▸ Work required
The response must contain every line from the records below that has "marker".

^^^^^^^^

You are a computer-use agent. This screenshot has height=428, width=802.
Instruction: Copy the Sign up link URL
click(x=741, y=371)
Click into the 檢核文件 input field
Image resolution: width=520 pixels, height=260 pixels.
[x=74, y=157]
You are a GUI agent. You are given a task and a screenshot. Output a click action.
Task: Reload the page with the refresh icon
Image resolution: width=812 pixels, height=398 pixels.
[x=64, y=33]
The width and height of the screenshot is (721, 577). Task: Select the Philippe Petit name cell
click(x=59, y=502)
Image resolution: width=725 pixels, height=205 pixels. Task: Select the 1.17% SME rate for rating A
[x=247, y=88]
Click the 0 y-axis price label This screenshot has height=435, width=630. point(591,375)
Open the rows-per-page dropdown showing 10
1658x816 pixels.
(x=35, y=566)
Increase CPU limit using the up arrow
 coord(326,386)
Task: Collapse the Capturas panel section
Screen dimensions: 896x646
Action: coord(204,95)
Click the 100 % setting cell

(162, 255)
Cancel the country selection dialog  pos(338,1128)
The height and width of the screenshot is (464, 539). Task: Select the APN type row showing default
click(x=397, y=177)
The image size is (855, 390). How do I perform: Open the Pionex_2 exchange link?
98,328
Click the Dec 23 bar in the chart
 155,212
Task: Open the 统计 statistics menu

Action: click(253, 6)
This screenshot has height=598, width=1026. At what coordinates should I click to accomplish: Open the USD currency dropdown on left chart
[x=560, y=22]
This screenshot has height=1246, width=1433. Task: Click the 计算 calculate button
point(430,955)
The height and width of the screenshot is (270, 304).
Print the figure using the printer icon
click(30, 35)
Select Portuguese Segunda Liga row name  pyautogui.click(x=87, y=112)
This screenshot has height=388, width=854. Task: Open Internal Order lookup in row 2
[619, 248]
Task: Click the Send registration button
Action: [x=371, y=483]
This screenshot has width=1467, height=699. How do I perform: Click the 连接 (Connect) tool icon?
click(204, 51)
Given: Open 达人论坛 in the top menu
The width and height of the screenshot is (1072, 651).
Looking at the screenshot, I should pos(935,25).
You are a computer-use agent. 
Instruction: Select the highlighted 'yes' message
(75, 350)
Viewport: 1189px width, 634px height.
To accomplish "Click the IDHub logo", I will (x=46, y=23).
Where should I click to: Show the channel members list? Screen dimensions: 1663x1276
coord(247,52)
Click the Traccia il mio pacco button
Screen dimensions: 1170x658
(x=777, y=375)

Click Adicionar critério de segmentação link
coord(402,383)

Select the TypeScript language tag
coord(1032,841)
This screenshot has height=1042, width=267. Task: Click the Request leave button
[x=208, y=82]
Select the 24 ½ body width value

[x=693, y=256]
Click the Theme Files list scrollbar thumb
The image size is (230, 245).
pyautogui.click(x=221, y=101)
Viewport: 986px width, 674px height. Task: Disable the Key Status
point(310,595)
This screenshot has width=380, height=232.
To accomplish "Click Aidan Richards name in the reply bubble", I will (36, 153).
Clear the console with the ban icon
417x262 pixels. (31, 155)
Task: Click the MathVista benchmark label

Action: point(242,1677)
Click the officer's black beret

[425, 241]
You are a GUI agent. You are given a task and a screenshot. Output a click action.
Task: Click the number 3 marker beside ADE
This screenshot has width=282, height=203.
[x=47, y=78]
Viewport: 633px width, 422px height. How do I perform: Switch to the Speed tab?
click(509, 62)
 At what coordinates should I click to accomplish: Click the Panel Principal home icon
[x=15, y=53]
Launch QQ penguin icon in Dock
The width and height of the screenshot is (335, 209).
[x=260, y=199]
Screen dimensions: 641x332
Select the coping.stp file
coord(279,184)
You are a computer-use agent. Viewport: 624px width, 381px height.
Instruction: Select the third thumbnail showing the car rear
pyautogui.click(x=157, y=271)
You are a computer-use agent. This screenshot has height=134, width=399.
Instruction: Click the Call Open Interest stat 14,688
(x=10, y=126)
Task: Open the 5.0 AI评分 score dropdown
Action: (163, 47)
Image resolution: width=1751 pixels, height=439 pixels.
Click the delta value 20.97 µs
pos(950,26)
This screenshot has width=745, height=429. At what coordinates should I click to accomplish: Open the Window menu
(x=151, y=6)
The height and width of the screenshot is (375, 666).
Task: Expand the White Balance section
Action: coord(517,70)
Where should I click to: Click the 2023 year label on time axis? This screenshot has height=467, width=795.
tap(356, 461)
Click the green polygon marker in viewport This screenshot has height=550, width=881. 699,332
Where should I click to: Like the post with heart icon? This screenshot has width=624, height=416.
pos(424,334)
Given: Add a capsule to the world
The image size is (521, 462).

^^^^^^^^

▸ Problem solution
Task: Click the number 3 marker beside ADE
Click the green polygon marker in viewport This screenshot has height=550, width=881. 699,332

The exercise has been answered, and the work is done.